D. H. is a consumer researcher. He conducts an experiment on telemarketing that is quite noteworthy. Callers call residents in a neighbourhood and ask if they would allow a representative to their homes to sell them cookies. All the residents are told over the phone that proceeds from the sale of cookies would go towards the supply of meals for the needy.
This standard solicitation approach generates a mere 18% agreement. 18 out of 100 people agree to see a representative at their homes.
D. H. then tweaks the telemarketing script a bit. When residents pick up the phone, they are greeted with “I hope you are feeling well this evening?” This tweak surprises Howard by generating an even lower response of only 15%.
Being a true researcher, D. H. tries one more approach. This time, the callers ask residents a question before the solicitation. The caller simply asks “How are you feeling today?” and waits for an answer before giving the sales pitch. The results are surprising. 108 out of 120 people give a positive response to the question, such as “I am fine” Or “I am doing great today.” Even more surprising is the number of residents that agree to see a representative at their homes. 32% people agree to see the cookie seller at their place!
° A greater % of people agree to see the seller once they’ve answered a simple “how are you feeling” question.
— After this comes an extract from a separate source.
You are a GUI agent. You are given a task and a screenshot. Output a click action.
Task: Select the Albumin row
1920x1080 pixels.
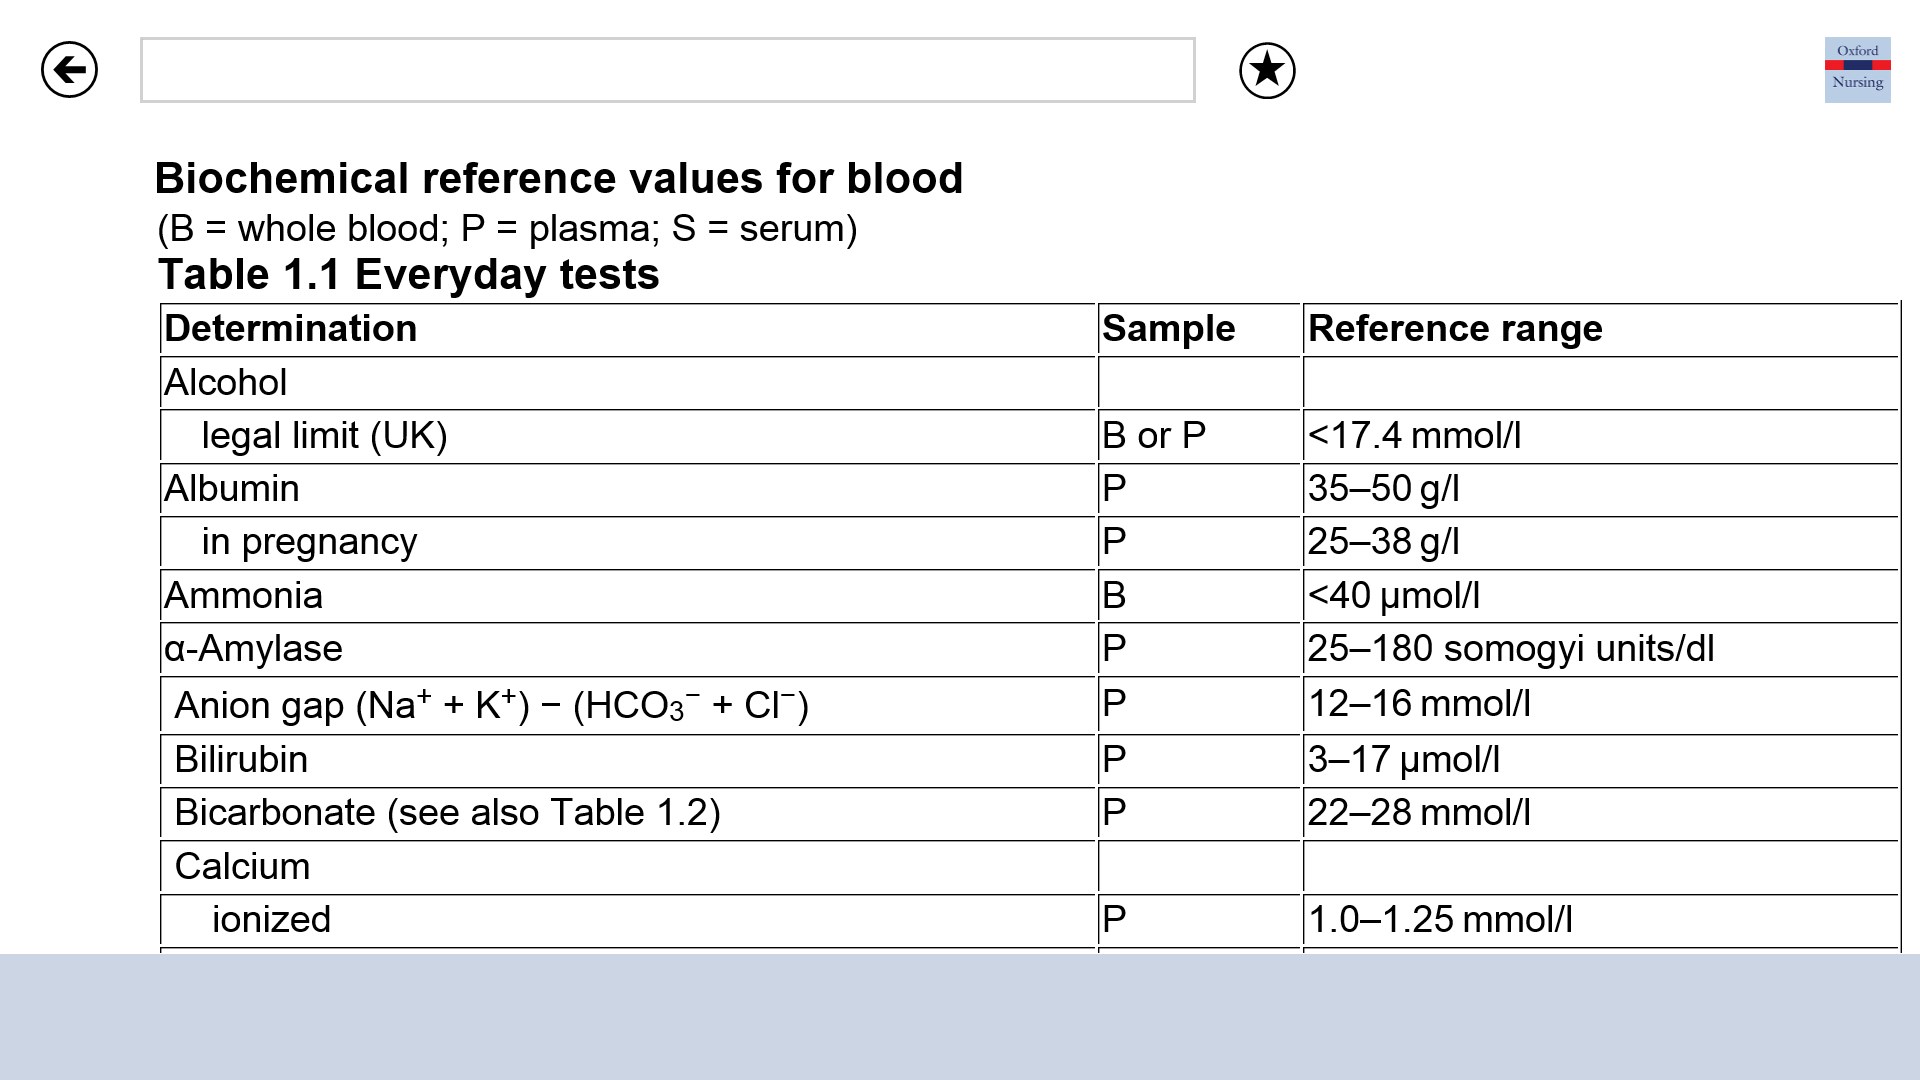click(x=232, y=489)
This is because they feel committed to you by answering a question.
° Once people make a small commitment to you by answering questions, they can make a bigger commitment by agreeing to see you and ultimately by agreeing to purchase from you hopefully.
° The more sincere you are with your questions, the better response you’ll receive.
° Involve people in the process. Asking people “how are you feeling today” and then waiting for the answer involved them and almost doubled the response rate. Imagine the response you might receive if you make your clients feel like they are involved in the process by asking about their opinions and suggestions!